El ministro de Economía, Luis “Toto” Caputo, defendió en las últimas horas en más de una oportunidad el sistema de bandas frente a la propuesta de libre flotación del dólar. Incluso el presidente Javier Milei, una semana atrás en una entrevista con Financial Times, hizo lo propio. “Al menos hasta las elecciones de finales de 2027″, respondió ante la consulta sobre la continuidad del esquema.
El dilema de la Casa Rosada es, ya superado el desafío electoral de octubre, qué hacer con la política cambiaria.
El Gobierno mantiene desde que se levantó el cepo un régimen de bandas cambiarias que define un piso y un techo para el tipo de cambio oficial actualizados al 1% mensual. Dentro de ese margen la divisa se mueve con “libertad” para intervenir cuando la cotización toque alguno de los extremos.
En ese sentido, Milei afirmó que mantendrá las bandas con el objetivo de “moderar la volatilidad crónica de la Argentina”. “Serán mucho más amplias dentro de dos años”, dijo y agregó que “las bandas están diseñadas para que se abran con el tiempo y llegará un momento en que serán irrelevantes”.
Sin embargo, la atención vuelve a centrarse en la evolución del mercado cambiario y en la capacidad del Gobierno de mantener este esquema en el que, aun con la contundente victoria electoral, el tipo de cambio volvió a acercarse al techo de la banda.
De acuerdo con un informe de la consultora Invecq, la fuerte compresión del riesgo país otorga cierto margen para continuar con el sistema actual. Si el Gobierno logra consolidar señales políticas positivas y el Banco Central empieza a recomponer reservas, la recuperación del acceso al financiamiento externo daría tiempo al equipo económico al aportar una mayor oferta de divisas. Sin embargo, sin ingreso de capitales, el frente cambiario podría volver a tensionarse.

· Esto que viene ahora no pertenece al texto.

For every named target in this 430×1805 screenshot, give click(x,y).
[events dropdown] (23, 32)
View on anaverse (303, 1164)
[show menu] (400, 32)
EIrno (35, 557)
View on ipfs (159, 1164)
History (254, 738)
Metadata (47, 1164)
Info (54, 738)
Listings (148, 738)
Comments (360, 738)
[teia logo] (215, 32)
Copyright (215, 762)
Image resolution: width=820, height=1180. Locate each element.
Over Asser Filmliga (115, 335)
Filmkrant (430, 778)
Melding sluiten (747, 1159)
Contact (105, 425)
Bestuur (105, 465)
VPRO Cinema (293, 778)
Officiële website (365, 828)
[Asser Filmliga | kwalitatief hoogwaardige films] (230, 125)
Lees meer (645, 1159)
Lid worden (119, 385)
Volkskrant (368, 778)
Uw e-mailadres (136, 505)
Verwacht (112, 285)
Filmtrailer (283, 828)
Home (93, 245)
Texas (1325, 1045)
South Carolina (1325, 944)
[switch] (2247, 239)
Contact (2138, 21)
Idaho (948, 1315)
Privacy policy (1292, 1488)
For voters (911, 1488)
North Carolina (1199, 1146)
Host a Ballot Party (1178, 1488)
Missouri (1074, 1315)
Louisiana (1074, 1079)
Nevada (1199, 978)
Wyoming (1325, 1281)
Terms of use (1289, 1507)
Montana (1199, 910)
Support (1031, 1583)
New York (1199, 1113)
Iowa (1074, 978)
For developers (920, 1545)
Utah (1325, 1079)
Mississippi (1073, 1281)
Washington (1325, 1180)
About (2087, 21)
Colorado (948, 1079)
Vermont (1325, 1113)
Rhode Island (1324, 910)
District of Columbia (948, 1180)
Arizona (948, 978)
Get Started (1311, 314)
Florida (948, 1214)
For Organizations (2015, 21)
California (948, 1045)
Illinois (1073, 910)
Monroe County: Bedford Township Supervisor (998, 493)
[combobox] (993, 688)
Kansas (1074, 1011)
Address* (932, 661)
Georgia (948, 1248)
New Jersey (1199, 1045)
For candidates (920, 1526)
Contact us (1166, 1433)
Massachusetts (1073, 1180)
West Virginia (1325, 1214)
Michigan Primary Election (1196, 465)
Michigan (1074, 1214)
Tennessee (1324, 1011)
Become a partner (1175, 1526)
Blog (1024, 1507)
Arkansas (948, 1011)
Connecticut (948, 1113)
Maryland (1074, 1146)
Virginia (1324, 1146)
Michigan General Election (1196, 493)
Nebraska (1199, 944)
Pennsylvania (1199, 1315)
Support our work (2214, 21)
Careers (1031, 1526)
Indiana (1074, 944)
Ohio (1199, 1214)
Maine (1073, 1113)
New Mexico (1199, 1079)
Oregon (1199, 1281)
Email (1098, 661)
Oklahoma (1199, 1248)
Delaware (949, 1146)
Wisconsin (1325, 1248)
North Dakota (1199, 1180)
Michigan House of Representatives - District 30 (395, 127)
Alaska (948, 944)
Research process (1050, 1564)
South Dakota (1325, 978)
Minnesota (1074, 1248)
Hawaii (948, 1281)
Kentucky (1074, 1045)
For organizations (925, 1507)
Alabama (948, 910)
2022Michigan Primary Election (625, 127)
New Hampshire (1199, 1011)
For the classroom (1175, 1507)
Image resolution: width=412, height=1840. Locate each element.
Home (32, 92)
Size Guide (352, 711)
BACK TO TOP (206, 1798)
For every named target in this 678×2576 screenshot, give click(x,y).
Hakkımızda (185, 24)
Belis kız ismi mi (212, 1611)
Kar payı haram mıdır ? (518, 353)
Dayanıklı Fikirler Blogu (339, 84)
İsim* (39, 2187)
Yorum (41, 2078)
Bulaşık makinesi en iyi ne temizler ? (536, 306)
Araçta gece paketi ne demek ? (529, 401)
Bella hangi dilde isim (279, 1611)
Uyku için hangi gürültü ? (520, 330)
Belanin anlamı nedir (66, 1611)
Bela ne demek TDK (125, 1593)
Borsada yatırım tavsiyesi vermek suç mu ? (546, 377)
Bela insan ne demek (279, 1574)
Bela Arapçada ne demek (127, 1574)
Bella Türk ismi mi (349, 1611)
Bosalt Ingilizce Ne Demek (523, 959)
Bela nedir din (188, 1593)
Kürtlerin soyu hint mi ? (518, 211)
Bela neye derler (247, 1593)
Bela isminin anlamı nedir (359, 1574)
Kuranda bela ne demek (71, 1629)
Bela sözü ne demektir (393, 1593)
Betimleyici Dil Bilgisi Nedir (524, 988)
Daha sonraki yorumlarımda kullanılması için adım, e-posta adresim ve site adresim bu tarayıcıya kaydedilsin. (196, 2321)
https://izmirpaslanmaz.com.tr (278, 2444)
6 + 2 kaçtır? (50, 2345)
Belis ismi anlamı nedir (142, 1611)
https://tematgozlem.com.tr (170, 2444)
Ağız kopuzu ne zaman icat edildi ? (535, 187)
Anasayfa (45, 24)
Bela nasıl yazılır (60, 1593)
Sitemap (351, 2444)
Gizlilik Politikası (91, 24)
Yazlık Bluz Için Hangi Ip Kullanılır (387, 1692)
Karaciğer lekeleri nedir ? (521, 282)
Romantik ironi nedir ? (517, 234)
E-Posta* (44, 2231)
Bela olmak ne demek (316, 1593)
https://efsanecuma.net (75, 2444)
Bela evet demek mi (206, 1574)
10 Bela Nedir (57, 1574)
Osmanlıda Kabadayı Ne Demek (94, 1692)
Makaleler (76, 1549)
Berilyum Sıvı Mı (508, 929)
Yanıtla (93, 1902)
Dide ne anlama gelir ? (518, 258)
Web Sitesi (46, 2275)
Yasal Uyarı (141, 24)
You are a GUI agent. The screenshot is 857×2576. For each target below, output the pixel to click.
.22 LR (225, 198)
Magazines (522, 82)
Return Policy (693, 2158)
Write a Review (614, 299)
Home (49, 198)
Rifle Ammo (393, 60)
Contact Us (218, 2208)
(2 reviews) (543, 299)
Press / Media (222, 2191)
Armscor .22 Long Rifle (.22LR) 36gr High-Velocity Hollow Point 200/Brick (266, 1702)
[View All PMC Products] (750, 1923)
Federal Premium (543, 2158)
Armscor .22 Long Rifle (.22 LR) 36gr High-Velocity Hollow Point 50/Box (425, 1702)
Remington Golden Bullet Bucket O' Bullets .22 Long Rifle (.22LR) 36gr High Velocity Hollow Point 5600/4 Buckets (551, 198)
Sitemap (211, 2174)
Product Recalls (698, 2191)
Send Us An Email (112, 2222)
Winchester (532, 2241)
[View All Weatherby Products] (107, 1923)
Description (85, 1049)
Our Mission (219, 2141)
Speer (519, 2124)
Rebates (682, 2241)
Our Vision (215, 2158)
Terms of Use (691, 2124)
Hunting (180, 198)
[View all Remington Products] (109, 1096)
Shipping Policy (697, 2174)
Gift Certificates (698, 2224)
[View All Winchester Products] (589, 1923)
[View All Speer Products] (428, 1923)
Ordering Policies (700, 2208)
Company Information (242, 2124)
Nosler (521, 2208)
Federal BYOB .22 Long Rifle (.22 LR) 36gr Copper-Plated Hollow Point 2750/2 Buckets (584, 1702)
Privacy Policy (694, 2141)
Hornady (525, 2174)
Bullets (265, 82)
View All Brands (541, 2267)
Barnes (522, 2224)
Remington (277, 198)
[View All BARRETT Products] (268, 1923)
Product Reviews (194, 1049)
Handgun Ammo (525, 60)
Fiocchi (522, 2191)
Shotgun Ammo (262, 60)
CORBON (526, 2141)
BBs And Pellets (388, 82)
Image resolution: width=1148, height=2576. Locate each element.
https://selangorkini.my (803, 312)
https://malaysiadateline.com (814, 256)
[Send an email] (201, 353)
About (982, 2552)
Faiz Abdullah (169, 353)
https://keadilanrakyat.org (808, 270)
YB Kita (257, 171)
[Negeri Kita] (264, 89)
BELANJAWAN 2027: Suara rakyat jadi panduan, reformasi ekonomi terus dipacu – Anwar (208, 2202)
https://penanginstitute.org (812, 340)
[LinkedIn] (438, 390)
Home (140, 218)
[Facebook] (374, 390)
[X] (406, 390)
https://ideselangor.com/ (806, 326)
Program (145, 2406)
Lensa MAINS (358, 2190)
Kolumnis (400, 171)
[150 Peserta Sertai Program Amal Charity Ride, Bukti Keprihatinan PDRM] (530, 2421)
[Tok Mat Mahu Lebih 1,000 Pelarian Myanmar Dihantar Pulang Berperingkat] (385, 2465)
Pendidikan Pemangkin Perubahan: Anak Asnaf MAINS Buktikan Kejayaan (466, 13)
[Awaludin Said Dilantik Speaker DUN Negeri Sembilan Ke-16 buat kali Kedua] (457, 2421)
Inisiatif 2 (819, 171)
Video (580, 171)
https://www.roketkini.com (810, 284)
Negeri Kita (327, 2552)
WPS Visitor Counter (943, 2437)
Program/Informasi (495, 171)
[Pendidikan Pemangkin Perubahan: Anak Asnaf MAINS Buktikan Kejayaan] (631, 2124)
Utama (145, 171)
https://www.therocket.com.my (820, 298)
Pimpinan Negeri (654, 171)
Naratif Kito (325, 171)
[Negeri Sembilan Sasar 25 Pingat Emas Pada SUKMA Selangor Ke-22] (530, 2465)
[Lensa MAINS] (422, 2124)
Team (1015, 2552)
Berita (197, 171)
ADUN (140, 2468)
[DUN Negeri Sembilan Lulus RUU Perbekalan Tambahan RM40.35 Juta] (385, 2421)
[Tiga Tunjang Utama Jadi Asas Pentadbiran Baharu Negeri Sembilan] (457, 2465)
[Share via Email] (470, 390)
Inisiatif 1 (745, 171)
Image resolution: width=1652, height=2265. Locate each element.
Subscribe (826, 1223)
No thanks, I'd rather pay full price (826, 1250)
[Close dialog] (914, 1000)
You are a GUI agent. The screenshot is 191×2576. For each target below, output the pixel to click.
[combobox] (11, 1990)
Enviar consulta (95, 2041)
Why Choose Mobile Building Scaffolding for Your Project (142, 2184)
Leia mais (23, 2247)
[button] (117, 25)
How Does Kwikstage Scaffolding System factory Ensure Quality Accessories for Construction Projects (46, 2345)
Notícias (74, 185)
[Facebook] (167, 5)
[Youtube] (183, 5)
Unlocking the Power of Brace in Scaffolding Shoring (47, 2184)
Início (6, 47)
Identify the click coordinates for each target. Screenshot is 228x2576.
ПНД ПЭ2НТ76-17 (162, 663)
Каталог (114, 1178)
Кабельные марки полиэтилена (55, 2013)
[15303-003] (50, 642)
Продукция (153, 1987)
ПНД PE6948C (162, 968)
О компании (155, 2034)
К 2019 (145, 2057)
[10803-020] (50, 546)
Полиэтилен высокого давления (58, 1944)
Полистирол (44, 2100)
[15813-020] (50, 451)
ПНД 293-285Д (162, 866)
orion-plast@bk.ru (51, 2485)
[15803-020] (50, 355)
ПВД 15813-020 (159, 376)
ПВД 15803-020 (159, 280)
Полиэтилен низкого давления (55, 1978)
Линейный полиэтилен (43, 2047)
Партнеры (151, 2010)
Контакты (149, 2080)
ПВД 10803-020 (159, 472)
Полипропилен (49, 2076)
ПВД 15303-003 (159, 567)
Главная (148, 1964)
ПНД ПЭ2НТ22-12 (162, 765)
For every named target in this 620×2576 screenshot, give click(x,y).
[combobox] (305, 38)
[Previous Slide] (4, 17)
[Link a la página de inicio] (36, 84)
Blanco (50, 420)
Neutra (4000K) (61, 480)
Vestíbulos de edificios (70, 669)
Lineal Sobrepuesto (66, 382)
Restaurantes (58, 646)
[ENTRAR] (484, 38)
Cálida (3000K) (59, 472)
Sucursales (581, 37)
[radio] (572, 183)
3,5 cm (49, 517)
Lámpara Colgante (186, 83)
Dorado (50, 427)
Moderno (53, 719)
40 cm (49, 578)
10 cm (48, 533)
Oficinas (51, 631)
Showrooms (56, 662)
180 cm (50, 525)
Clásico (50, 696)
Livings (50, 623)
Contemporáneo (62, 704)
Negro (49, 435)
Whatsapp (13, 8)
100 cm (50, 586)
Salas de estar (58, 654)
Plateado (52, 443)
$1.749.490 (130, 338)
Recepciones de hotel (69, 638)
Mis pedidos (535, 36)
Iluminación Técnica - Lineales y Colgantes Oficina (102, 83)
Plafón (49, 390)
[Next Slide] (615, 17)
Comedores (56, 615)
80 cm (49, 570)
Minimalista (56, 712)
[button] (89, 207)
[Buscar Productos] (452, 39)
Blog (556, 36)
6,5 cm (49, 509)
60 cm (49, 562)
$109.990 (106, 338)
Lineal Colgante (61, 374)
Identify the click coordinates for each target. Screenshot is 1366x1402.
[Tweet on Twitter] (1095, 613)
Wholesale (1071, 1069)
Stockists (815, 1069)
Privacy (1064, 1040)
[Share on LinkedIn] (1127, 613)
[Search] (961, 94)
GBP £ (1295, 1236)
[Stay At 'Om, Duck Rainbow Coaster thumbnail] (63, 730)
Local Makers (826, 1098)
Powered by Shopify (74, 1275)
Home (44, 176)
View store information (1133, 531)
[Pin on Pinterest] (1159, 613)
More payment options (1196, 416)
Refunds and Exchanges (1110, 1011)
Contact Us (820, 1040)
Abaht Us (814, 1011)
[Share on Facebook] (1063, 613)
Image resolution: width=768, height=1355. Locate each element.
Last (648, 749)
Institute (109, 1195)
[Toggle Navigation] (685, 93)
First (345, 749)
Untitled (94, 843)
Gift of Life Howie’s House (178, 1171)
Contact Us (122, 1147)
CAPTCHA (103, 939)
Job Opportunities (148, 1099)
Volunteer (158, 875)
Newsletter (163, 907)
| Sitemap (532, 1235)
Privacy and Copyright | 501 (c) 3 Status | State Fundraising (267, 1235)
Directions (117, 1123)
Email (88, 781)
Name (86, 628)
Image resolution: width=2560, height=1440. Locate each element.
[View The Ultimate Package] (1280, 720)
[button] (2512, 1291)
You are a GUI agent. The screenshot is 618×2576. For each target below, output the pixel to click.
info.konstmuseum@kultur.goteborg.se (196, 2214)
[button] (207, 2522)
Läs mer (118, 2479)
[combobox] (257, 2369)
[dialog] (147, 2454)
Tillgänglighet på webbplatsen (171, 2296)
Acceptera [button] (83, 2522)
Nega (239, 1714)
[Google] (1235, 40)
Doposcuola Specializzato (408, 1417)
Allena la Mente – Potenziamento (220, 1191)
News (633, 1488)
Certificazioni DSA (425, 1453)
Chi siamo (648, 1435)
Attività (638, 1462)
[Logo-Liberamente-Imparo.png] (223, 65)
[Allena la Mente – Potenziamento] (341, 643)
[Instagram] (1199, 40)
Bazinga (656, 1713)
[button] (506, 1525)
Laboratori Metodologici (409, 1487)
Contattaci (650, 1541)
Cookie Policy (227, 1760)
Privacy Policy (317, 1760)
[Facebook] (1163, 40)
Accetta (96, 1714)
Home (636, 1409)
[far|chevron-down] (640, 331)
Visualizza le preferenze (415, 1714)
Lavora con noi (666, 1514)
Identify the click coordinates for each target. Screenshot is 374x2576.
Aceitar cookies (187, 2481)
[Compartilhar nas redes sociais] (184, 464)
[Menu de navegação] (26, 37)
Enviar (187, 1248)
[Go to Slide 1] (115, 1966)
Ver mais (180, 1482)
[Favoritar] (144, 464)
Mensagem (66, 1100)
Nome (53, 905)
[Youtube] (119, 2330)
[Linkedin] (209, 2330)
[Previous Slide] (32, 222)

Caputo se vio obligado el fin de semana a salir a desmentir las versiones que hablaban de una corrección al esquema que las actualice con un movimiento superior, del 1,5% mensual.
“Me siento cómodo con cualquier precio del dólar que esté dentro de la banda”, destacó el titular del Palacio de Hacienda en una entrevista con La Nación. “La gente no quiere sorpresas ni ver que el dólar se fue a $1.700 porque pasó algo”, agregó.
“Si flotáramos, hasta podría funcionar bien. Pero esa decisión, ajustada por riesgo, no vale la pena. Porque lo que estamos haciendo con las bandas es flotar de manera gradual. Estamos logrando el mismo efecto pero dándole más tranquilidad a la gente. Si el dólar sube al techo de la banda, de ahí no pasa. Así que andá a dormir tranquilo que con el dólar no pasa nada”, remató.
En este contexto, Caputo salió nuevamente a afirmar que “el actual es un esquema superador”, ante empresarios del sector asegurador y explicó que Argentina tiene una enorme volatilidad en la demanda de dinero” y que, por eso, “una flotación libre sea algo complicado”. Entre los motivos, el ministro consideró que el mercado local es “muy poco profundo” y no puede darse el lujo de flotar completamente.
“La gente quiere certidumbre, hay mucha sensibilidad. Las bandas son una manera de flotar de una forma mucho más previsible para la gente, sin sobresaltos”, agregó.
La falta de credibilidad, alta tendencia a la dolarización, rápida transmisión de devaluaciones a los precios (pass-through) y un contexto de fragilidad política y financiera que amplia cualquier shock externo son las razones con las que los analistas argumentan el miedo a la flotación.
Como consecuencia, las reservas internacionales y la tasa de interés se vuelvan las verdaderas variables de ajuste, en lugar del tipo de cambio. Es decir: se interviene vendiendo dólares o subiendo tasas para defender el valor de la moneda.
En este contexto, el Gobierno sobrevuela la segunda mitad de su gestión con un dólar contenido que puede incidir tanto en las tasas como en las reservas, dos factores clave para el crecimiento y la estabilidad de la economía argentina.